--- START ---
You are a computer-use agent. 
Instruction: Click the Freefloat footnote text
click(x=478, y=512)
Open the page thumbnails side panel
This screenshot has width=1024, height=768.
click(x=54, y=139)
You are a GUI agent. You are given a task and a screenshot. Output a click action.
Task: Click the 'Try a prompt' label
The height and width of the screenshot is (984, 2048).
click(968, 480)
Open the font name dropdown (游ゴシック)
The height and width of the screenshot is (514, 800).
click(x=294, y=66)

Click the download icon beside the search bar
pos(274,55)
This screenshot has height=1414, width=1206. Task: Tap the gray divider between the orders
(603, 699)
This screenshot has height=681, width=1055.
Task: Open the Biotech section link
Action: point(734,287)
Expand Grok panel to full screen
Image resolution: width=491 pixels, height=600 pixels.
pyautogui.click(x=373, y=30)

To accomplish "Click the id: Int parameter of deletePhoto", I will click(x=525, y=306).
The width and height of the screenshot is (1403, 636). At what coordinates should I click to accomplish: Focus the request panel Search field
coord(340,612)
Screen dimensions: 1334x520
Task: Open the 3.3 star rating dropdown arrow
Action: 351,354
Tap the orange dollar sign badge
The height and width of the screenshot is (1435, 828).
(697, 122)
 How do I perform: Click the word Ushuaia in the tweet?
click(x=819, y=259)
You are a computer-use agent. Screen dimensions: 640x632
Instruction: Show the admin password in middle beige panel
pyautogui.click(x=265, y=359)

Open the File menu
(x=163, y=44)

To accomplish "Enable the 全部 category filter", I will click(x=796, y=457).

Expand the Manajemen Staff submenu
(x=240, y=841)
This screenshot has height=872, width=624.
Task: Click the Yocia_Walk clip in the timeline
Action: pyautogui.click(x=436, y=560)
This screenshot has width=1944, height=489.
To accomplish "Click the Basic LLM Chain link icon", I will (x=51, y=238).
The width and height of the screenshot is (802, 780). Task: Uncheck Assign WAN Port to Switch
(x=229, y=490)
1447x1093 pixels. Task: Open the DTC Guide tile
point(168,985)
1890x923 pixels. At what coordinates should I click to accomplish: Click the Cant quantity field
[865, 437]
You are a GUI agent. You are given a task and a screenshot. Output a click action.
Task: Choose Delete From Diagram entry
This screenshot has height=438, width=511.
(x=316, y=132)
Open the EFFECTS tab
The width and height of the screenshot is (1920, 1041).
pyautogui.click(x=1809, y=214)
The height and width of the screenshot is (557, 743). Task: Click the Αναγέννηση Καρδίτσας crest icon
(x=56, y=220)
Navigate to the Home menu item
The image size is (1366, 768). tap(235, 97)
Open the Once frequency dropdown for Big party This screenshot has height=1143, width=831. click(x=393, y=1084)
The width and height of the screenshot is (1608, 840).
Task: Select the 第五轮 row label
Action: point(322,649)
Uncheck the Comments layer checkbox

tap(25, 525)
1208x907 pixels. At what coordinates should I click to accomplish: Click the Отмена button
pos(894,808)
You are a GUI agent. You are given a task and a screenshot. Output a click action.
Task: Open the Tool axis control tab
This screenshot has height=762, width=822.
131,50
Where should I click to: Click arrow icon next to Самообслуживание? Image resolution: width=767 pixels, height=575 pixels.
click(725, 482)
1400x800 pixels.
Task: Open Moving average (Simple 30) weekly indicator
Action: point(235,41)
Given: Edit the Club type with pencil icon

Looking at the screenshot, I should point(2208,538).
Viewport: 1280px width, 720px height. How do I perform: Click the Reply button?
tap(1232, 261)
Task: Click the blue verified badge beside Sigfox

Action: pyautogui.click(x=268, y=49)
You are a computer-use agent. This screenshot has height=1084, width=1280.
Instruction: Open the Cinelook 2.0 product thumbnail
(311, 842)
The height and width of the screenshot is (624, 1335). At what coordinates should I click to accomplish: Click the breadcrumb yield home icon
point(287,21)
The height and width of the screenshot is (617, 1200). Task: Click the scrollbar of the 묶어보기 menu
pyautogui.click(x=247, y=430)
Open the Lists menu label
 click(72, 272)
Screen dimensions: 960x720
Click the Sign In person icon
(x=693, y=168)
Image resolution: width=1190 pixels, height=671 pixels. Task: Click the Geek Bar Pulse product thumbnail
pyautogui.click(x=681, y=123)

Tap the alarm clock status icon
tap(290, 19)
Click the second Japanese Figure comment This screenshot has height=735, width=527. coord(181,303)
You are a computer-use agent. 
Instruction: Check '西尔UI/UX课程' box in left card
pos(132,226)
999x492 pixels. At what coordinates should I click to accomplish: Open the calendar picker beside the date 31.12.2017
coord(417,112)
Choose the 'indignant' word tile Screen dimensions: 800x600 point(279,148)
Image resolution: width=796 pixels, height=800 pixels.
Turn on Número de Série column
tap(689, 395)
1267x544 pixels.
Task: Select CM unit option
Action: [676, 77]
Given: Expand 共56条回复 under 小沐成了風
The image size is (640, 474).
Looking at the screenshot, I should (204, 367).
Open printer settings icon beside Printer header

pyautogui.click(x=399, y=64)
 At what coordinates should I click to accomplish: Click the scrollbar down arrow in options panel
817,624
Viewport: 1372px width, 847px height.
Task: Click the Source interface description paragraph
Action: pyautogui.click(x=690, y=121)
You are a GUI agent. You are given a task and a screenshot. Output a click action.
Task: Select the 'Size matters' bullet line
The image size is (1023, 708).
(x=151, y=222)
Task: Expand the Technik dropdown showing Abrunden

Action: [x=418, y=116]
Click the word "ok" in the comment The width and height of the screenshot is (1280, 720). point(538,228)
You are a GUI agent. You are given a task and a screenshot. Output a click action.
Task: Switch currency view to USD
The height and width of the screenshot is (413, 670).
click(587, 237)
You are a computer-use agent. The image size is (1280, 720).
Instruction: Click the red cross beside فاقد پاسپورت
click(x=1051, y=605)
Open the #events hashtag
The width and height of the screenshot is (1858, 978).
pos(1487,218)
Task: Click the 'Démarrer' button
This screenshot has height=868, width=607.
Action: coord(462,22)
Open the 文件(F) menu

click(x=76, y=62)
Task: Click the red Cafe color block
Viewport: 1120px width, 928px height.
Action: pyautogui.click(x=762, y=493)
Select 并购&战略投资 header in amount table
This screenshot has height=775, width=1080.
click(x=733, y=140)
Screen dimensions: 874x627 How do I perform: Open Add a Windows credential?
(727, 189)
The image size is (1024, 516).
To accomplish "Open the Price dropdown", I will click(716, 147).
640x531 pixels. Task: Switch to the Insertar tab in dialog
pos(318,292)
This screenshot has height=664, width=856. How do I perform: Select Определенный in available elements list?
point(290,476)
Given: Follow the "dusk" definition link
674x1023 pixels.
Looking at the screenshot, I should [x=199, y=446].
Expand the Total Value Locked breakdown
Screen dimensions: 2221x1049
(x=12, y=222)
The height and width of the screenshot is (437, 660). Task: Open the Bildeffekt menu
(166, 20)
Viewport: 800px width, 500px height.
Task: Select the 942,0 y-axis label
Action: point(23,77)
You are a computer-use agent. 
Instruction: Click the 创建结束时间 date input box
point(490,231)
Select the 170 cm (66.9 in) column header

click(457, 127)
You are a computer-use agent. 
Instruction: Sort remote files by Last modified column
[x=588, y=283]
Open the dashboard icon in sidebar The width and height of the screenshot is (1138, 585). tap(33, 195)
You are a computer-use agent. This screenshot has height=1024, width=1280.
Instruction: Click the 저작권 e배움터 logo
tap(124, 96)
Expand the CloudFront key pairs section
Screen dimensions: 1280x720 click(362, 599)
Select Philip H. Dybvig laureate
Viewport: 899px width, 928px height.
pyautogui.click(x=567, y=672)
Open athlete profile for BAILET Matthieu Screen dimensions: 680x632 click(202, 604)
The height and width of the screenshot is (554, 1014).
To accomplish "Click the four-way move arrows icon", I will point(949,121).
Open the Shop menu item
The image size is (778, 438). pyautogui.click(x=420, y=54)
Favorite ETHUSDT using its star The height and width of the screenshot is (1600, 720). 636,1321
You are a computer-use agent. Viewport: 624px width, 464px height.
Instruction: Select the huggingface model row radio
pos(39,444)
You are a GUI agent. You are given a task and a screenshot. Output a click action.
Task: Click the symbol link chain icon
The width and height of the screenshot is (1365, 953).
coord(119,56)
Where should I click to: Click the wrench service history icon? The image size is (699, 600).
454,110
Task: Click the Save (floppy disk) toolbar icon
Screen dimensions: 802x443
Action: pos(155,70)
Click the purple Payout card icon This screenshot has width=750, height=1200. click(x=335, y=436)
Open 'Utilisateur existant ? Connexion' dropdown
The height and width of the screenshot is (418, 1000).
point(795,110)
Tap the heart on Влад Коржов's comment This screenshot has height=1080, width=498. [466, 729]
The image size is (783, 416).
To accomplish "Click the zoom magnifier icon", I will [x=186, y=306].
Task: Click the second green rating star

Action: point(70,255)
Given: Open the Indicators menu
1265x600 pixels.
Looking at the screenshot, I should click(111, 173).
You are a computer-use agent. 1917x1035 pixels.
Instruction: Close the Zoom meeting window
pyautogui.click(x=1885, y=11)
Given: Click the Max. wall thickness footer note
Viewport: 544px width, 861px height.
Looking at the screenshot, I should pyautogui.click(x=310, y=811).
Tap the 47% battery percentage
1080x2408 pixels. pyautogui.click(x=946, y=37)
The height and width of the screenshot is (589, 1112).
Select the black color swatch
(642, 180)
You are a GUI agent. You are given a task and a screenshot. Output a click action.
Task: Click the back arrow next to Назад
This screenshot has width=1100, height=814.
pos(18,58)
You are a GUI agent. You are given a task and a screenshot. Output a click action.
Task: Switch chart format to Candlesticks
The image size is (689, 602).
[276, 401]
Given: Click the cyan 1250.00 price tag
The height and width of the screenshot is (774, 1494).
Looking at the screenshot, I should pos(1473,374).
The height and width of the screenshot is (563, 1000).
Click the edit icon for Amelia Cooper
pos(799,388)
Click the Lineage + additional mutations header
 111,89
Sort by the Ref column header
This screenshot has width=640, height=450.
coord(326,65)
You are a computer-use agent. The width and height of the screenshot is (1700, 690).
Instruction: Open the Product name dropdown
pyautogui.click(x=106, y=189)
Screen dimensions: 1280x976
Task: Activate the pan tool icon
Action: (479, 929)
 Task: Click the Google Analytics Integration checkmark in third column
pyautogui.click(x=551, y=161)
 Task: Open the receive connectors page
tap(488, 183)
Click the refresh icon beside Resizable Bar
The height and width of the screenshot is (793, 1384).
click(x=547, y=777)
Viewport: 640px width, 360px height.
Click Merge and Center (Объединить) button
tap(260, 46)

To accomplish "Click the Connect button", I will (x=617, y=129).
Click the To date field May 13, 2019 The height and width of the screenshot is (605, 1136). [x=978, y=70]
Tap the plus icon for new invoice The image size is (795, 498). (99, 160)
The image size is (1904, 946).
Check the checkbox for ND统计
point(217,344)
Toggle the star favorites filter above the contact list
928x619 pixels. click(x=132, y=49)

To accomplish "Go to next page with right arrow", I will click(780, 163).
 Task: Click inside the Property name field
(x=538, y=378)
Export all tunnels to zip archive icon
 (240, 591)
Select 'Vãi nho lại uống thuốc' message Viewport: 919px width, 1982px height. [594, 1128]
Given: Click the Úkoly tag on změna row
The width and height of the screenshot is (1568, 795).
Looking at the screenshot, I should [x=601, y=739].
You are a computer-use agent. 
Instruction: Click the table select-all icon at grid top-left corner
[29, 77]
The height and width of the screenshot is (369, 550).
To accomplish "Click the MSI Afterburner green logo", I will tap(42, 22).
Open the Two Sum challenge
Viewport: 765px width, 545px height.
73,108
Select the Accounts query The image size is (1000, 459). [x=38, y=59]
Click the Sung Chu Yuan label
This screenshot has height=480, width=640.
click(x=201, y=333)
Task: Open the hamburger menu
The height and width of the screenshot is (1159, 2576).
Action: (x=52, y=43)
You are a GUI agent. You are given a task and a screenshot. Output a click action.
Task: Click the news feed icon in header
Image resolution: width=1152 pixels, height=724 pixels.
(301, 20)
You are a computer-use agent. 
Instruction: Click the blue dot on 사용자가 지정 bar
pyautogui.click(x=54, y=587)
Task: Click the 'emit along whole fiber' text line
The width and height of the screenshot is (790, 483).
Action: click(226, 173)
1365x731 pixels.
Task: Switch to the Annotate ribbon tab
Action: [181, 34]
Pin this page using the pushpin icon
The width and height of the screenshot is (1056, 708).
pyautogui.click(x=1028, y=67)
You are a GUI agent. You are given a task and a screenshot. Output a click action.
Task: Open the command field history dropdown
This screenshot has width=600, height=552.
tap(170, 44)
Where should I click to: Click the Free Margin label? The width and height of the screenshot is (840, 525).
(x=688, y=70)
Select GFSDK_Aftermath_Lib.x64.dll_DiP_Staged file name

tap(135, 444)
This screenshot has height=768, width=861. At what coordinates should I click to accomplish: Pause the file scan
--- END ---
Every line that holds the string "Choose" must be copied from the records above.

Response to the task
Task: Choose Delete From Diagram entry
Choose the 'indignant' word tile Screen dimensions: 800x600 point(279,148)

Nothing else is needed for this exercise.